Kubernetes 被曝嚴重安全漏洞,嚴重性高達 9.8 分
近日,Kubernetes 被爆出嚴重安全漏洞,該漏洞 CVE-2018-1002105(又名 Kubernetes 特權升級漏洞,https://github.com/kubernetes/kubernetes/issues/71411)被確認為嚴重性 9.8 分(滿分 10 分)。具體來說,惡意使用者可以使用 Kubernetes API 伺服器連線到後端伺服器以傳送任意請求,並通過 API 伺服器的 TLS 憑證進行身份驗證。這一安全漏洞的嚴重性更在於它可以遠端執行,攻擊並不複雜,不需要使用者互動或特殊許可權。

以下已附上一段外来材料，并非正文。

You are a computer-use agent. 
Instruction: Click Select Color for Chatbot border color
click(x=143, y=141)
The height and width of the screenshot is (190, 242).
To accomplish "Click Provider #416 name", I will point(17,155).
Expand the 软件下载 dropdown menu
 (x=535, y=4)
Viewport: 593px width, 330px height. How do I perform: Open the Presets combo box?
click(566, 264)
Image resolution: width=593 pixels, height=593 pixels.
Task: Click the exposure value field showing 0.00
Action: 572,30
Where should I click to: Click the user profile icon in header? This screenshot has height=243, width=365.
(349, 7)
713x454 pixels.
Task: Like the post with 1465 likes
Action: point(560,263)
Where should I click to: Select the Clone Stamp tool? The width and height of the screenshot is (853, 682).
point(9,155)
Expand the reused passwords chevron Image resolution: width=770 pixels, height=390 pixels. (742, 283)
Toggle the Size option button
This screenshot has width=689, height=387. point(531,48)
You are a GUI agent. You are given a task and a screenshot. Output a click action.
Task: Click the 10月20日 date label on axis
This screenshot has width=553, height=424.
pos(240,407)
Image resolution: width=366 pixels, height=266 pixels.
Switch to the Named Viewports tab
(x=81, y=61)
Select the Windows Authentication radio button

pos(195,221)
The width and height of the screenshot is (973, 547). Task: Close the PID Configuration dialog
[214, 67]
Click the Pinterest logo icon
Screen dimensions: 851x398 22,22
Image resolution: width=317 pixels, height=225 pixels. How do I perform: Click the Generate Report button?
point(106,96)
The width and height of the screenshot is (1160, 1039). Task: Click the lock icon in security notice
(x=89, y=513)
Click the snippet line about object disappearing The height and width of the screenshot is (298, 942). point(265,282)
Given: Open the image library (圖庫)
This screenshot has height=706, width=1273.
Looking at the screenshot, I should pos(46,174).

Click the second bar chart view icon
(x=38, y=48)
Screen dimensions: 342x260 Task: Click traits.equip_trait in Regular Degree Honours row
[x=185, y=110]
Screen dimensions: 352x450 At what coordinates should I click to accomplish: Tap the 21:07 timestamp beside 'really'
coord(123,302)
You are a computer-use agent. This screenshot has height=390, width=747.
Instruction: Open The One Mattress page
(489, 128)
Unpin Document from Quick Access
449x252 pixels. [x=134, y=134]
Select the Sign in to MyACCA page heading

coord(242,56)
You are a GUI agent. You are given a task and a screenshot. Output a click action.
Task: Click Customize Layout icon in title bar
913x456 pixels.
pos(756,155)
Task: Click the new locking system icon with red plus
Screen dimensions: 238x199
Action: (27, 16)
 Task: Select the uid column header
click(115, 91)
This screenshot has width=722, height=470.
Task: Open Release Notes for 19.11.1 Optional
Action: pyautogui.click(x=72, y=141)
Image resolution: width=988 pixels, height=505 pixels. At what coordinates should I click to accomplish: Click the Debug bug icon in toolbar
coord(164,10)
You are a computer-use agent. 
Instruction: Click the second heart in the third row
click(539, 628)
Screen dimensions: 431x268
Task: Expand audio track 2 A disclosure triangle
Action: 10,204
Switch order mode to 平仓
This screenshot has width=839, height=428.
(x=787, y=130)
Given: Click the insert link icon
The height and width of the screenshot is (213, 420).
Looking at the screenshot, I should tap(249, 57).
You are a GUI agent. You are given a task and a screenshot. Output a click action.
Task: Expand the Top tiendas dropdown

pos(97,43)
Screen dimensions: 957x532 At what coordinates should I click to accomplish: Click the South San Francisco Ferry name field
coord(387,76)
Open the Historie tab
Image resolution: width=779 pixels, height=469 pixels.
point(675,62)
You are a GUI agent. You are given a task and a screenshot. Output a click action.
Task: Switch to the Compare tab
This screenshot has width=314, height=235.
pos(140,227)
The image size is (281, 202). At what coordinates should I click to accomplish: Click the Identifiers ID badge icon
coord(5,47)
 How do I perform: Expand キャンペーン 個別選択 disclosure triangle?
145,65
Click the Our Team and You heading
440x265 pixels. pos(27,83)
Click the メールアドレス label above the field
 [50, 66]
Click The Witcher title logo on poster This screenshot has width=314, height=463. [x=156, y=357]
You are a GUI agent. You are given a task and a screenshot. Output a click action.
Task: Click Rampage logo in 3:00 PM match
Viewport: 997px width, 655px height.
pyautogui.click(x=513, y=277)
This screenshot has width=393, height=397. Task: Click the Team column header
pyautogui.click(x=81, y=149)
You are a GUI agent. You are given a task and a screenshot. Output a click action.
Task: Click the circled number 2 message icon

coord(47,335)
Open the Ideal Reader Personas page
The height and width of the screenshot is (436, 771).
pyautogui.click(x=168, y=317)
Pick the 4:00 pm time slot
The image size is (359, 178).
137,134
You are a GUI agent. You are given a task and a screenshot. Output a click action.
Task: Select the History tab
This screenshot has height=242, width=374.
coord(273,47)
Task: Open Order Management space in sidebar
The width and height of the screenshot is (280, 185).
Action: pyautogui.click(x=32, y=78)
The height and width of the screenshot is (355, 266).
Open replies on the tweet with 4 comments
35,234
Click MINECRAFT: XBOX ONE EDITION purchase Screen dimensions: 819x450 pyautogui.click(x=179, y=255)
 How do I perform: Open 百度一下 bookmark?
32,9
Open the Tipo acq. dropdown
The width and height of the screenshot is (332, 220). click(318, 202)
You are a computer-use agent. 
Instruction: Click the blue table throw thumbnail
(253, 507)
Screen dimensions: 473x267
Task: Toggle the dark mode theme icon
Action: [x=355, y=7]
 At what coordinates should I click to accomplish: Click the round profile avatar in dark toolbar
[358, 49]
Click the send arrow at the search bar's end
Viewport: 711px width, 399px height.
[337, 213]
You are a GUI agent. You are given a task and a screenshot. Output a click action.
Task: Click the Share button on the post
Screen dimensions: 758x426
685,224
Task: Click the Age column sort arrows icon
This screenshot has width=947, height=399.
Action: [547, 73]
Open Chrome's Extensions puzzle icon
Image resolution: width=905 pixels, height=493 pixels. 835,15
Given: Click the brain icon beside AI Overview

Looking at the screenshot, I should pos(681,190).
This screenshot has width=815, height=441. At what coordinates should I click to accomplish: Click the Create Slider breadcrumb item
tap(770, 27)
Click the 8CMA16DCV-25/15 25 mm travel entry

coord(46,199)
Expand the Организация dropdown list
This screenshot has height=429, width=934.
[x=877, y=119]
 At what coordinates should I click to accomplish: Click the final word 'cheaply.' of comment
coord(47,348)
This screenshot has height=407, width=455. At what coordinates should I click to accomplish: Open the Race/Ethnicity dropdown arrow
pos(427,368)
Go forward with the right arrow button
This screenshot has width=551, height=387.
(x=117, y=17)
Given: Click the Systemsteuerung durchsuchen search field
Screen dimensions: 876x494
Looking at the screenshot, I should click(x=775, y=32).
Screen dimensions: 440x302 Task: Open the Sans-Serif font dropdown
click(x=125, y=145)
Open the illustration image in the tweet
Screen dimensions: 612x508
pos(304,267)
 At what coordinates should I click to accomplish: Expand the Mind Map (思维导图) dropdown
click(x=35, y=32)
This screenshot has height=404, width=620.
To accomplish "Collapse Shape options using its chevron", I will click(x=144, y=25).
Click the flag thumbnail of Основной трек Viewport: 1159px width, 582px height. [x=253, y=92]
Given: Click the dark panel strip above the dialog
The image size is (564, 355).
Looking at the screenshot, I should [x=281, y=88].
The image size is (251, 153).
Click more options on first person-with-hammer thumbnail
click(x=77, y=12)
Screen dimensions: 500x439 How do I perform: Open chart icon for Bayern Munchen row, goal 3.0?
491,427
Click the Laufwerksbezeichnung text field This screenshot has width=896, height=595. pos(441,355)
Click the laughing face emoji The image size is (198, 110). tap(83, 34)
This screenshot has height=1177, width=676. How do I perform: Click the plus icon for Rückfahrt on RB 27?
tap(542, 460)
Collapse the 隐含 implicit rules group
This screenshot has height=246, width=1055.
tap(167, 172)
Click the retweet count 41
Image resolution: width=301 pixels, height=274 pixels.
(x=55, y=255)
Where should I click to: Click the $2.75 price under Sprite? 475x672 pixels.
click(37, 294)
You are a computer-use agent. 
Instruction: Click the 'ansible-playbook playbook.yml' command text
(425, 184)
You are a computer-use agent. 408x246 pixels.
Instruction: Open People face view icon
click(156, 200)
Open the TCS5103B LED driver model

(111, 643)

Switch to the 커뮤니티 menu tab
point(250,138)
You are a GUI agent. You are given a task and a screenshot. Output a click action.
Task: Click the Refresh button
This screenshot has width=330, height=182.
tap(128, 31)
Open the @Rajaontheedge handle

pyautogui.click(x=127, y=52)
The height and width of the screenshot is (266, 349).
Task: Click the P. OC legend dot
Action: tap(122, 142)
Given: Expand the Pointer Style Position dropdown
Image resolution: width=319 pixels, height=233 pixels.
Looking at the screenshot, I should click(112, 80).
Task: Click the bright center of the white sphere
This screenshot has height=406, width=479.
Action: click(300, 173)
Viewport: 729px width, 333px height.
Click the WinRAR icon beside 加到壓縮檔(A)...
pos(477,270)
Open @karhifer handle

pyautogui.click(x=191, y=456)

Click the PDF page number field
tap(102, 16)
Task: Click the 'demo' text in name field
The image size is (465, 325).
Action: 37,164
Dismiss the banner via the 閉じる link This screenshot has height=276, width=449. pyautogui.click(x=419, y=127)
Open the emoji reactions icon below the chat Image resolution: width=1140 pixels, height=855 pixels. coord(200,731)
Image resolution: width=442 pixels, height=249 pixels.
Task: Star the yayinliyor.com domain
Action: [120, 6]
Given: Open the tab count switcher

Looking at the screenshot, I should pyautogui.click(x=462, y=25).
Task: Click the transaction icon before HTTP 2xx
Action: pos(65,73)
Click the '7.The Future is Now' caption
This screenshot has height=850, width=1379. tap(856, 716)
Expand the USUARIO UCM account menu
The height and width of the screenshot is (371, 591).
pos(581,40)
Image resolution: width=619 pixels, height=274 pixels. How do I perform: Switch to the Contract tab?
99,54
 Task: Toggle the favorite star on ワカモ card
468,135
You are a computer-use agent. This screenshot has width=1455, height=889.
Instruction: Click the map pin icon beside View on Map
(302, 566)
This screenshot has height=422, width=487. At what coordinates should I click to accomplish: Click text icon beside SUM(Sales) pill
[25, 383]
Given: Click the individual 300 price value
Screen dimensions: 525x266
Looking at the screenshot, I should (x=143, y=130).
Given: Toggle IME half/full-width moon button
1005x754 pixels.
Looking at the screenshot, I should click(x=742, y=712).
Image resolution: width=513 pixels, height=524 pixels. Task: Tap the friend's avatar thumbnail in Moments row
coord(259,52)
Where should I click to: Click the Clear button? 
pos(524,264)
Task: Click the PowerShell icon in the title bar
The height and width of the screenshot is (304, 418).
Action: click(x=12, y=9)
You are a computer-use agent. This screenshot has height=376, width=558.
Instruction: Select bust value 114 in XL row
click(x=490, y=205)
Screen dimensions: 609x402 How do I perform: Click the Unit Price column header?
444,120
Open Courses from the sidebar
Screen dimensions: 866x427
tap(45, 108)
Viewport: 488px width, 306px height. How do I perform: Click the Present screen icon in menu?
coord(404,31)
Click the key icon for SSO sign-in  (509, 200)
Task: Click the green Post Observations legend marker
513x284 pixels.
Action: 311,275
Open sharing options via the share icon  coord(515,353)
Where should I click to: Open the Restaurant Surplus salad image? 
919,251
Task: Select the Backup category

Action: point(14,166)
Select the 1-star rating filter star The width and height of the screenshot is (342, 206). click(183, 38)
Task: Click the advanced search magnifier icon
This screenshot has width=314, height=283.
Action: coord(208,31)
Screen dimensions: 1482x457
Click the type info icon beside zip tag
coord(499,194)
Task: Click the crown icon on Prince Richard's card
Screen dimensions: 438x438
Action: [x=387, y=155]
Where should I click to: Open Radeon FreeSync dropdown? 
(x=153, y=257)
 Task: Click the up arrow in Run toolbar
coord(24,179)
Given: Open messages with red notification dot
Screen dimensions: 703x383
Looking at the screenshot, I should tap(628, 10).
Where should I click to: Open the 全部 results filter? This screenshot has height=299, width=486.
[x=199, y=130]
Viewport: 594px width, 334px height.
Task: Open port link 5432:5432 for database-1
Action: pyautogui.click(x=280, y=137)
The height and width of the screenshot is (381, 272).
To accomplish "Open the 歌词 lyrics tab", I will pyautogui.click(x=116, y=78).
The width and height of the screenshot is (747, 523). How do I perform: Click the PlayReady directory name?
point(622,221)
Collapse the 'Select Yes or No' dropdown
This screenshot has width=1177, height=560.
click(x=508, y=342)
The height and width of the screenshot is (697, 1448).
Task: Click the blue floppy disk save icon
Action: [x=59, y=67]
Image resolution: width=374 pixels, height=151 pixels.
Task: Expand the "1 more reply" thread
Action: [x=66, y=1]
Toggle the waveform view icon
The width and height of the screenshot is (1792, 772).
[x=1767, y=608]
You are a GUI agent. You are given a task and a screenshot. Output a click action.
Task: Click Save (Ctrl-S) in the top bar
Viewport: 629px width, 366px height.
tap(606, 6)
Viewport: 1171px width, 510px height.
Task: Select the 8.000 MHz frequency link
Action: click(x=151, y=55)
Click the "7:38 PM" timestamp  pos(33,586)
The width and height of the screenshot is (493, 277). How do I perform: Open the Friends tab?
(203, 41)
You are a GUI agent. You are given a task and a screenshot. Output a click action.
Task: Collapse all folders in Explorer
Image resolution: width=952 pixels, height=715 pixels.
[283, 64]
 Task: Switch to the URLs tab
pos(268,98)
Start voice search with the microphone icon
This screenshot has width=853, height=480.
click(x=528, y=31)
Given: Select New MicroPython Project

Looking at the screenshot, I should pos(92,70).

更糟糕的是,在 Kubernetes 的預設配置中,允許所有使用者(經過身份驗證和未經身份驗證的使用者)執行允許此升級的發現 API 呼叫。也就是說,任何瞭解這個漏洞的人都可以掌控你的 Kubernetes 叢集
最後的痛苦之處在於,對於使用者而言,沒有簡單的方法來檢測此漏洞是否已被使用。由於未經授權的請求是通過已建立的連線進行的,因此它們不會出現在 Kubernetes API 伺服器稽核日誌或伺服器日誌中。請求確實會出現在 kubelet 或聚合的API伺服器日誌中,但是卻無法與正確通過 Kubernetes API 伺服器授權和代理的請求區分開來。
現在,Kubernetes 已經發布了修補版本 v1.10.11、v1.11.5、v1.12.3 和 v1.13.0-rc.1。如果仍在使用 Kubernetes v1.0.x 至 Kubernetes v1.9.x 版本,請即刻停止使用並升級到修補版本。
如果由於某種原因無法進行升級,也必須暫停使用聚合的 API 伺服器,並從不應具有對 kubelet API 的完全訪問許可權的使用者中刪除 pod exec/attach/portforward 許可權(不過也有使用者認為這種解決方法的糟糕程度和這個漏洞問題本身不相上下了)。